Trimeresurus stejnegeri chenbihuii

Scientific classification
- Kingdom: Animalia
- Phylum: Chordata
- Class: Reptilia
- Order: Squamata
- Suborder: Serpentes
- Family: Viperidae
- Genus: Trimeresurus
- Species: T. stejnegeri
- Subspecies: T. s. chenbihuii
- Trinomial name: Trimeresurus stejnegeri chenbihuii Zhao, 1995
- Synonyms: Trimeresurus stejnegeri chenbihuii Zhao, 1995; Trimeresurus stejnegeri chenbihuii — Zhao, 1997; Trimeresurus stejnegeri chenbihuii — Nguyen et al., 2009;

= Trimeresurus stejnegeri chenbihuii =

Subspecies of snake

Trimeresurus stejnegeri chenbihuii, commonly known as the Chen's bamboo pitviper, is a subspecies of venomous pitviper in the family Viperidae.
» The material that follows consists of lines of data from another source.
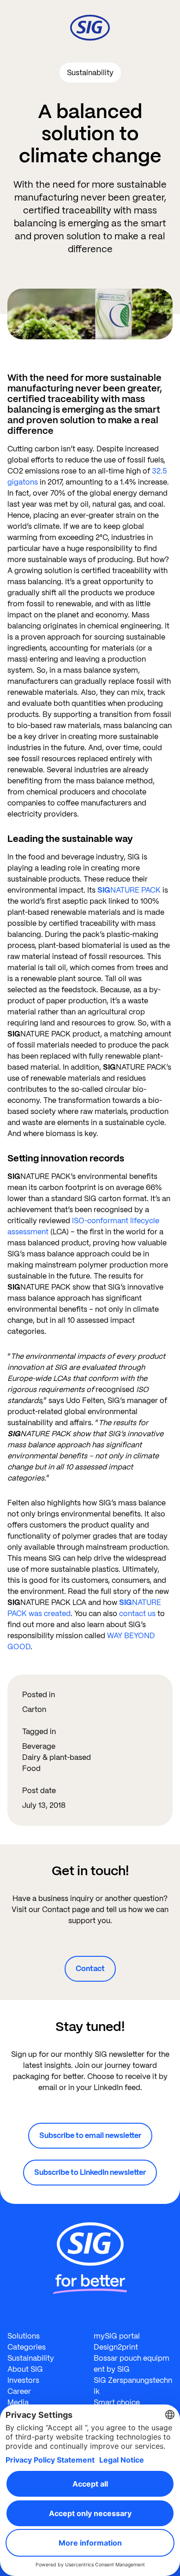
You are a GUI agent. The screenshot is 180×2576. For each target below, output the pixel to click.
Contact (90, 1968)
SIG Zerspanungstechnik (133, 2385)
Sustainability (30, 2358)
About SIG (25, 2369)
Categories (26, 2347)
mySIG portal (117, 2336)
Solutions (23, 2336)
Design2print (116, 2347)
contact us (137, 1613)
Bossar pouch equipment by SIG (131, 2363)
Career (19, 2391)
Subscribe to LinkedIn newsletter (90, 2172)
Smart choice (117, 2402)
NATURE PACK (129, 890)
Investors (23, 2380)
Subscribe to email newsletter (90, 2135)
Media (18, 2402)
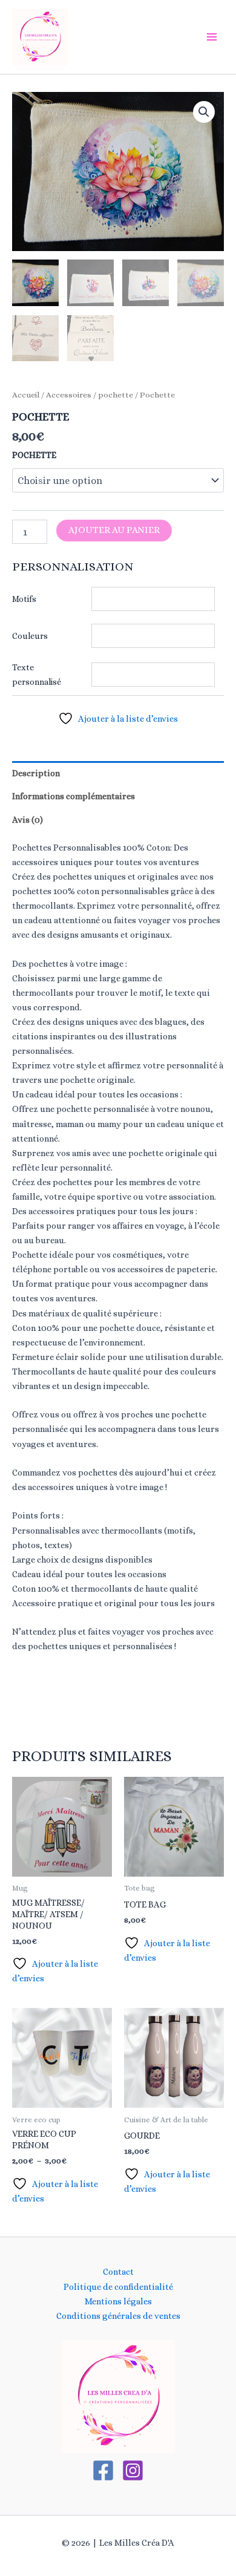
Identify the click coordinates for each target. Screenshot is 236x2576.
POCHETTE (34, 455)
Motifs (24, 599)
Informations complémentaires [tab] (73, 796)
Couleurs (30, 636)
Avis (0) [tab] (27, 820)
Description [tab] (36, 773)
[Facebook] (103, 2470)
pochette (115, 394)
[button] (204, 112)
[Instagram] (133, 2470)
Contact (118, 2272)
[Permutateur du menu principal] (212, 37)
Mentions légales (118, 2301)
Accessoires (68, 394)
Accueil (25, 394)
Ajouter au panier (114, 530)
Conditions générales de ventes (118, 2316)
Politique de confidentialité (118, 2287)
The subspecies is endemic to Hainan Island in China.

==Etymology==
The specific name, chenbihuii, is in honor of Professor Bi-Hui Chen of Anhui Normal University, who is a Chinese herpetologist.

==Description==
The scalation of T. s. chenbihuii includes 21 rows of dorsal scales at midbody, 169-178/168-174 (160-170/167-174) ventral scales in males/females, 70-80/66-78(56-73) subcaudal scales in males/females, and 10-12 supralabial scales.

==Geographic range==
T. s. chenbihuii is found in China on Hainan Island on Mount Diaoluo at 225–290 m elevation (Lingshui County), and on Wuzhi Mountain at 500 m elevation (Qiongzhong County). The type locality given is "Diaoluo Shan, Lingshui Co., Hainan Prov., China; altitude about 250 m".